Earlier in our checklist, we covered some of the basic numbers regarding necessary storage capacity. Some host-based providers offer a storage limit per host. Purchasing additional storage or incurring overage fees can quickly bottom out a budget. Twilio, on the other hand, charges a low flat rate of GB stored per day.
Your team would be wise to implement a plan for time-based auto-deletion or cold storage archiving. Doing so will help manage storage needs and costs.
Businesses that leverage group room technology often need to facilitate meetings or conferences. Group learning environments—such as in educational institutions (like LearnCube), fitness programs (like Barry’s), or training centers—also utilize group rooms for video rather than 1:1.
The dynamic of a group room video session brings unique concerns which your platform will need to address. For example, an active speaker indicator and a presenter’s ability to mute all participants or disable participant cameras are must-haves.

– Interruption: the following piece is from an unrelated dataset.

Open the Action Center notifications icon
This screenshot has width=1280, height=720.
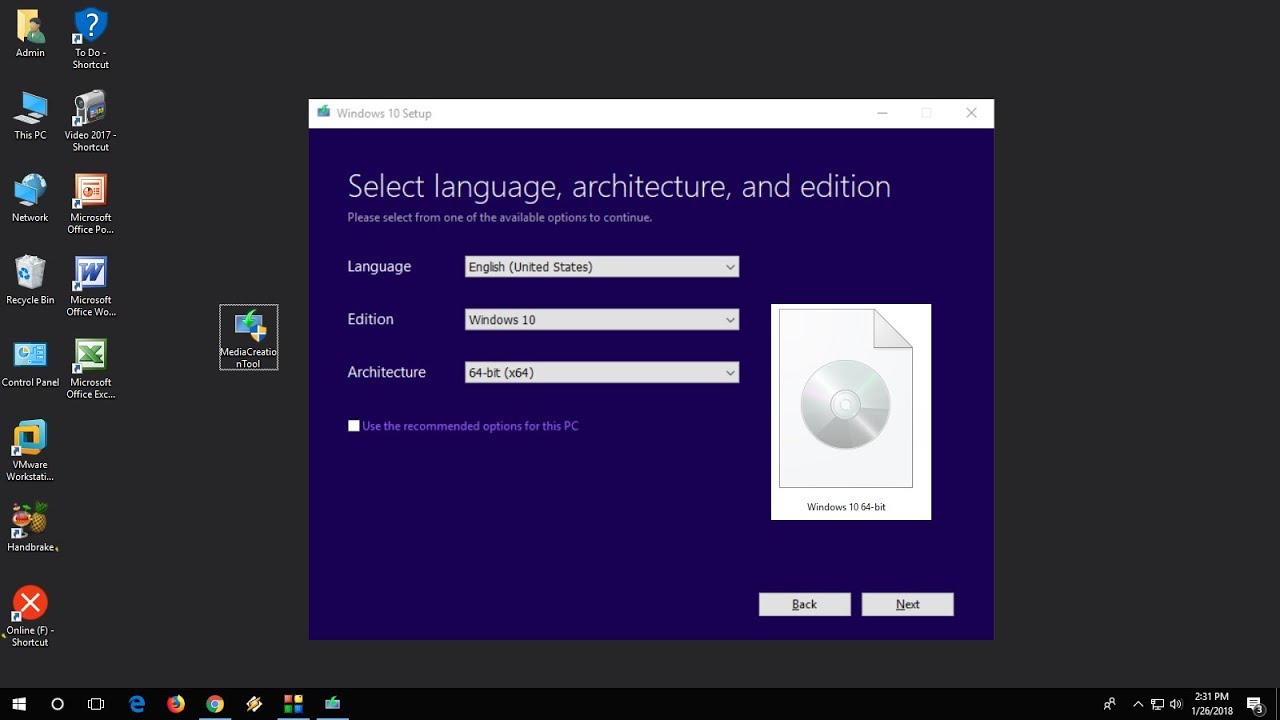pos(1255,704)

Participants in a group room expect chat functionality that runs in parallel to video. You’ll need to think through messaging (to everyone versus to specific individuals) and other aspects such as rich content or emoji support.

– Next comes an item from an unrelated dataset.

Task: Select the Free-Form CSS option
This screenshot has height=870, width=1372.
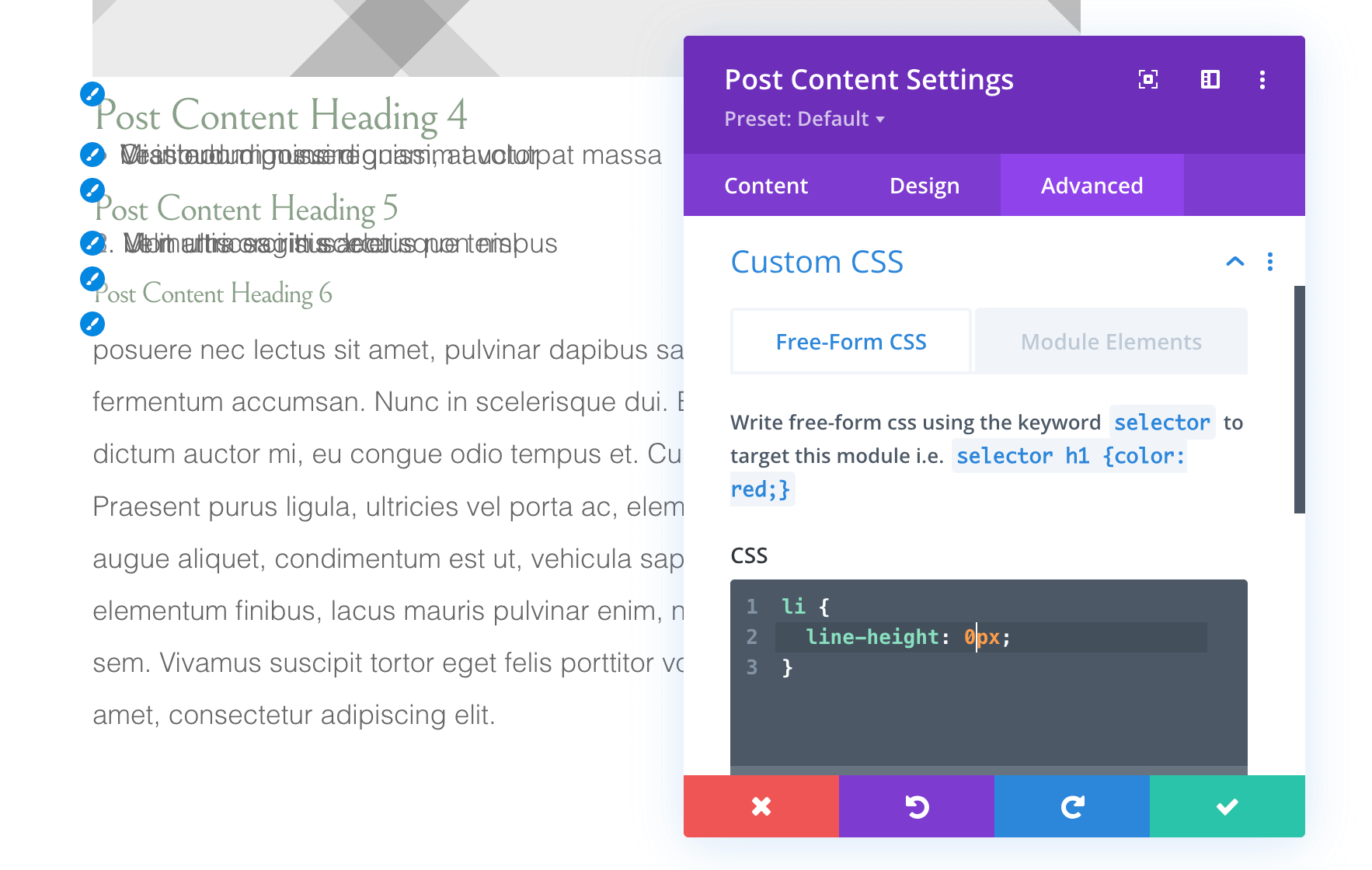Action: tap(851, 342)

In addition, you will need to consider the layout for supporting a room with dozens (or hundreds) of participants. Should there be pagination, customizable views based on user selection, or limits?
With multiple session participants added into the mix, noise and echo will be an issue. To mitigate unwanted noise, the Twilio Video SDK supports Acoustic Echo Cancellation (AEC) and Noise Suppression (NS).
Lastly, large groups often have the need for breakout rooms to accommodate smaller groups. It will be important to work through both the design of the user experience flow and the technical aspects of one group room session spawning several others.
In contrast, business contexts such as telehealth, document e-signing, or customer service make use of 1:1 video sessions rather than group rooms. Applications facilitating social interactions also typically leverage 1:1 video. While 1:1 sessions may seem simpler, there are still several considerations to keep in mind.
Many business use cases will additionally require features like screen sharing, whiteboarding, or other real time collaboration niceties. File sharing—being able to send attachments to one another from within the video room— will also be considered a must-have for many contexts.
Other feature considerations include Virtual Backgrounds backgrounds , integrating augmented reality (AR) technology, and recording or transcription services.
Regardless of the business context for your video platform—whether you need to focus on supporting group rooms or 1:1 sessions—the Twilio Video platform provides a wide array of tools for easy integration of the features needed to match your use case.
COVID-19 has accelerated digital communication strategy by six years. For your apps to remain relevant, integrating video is vital. Keeping the above items in mind while you plan for your app will help your team build the correct solution and create the best video communication experience for your users.
We hope that this checklist makes it easier to plan your video integration. As you move forward with an API/SaaS offering to bolster your platform, understanding the functionality required to build a fantastic experience is key to creating a delightful video chat app. Having a complete understanding of the scope of the problem is fundamental to success.